LISTED ENTRIES:
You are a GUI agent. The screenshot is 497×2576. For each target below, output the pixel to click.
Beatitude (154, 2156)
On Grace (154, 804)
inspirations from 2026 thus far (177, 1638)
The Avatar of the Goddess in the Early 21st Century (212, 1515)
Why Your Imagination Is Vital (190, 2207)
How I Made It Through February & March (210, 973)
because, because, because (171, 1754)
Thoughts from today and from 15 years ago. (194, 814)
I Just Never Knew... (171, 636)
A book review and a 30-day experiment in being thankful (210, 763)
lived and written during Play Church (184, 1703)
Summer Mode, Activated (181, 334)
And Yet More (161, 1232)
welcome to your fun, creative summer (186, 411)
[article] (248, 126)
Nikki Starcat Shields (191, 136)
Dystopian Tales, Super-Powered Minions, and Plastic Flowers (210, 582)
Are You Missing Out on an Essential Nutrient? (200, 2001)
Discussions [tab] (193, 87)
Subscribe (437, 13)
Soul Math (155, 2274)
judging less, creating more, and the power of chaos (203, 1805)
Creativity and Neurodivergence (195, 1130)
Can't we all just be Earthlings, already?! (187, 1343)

PROMPT: The task calls for every line of the material that contains the string "from".

FINAL ANSWER:
inspirations from 2026 thus far (177, 1638)
Thoughts from today and from 15 years ago. (194, 814)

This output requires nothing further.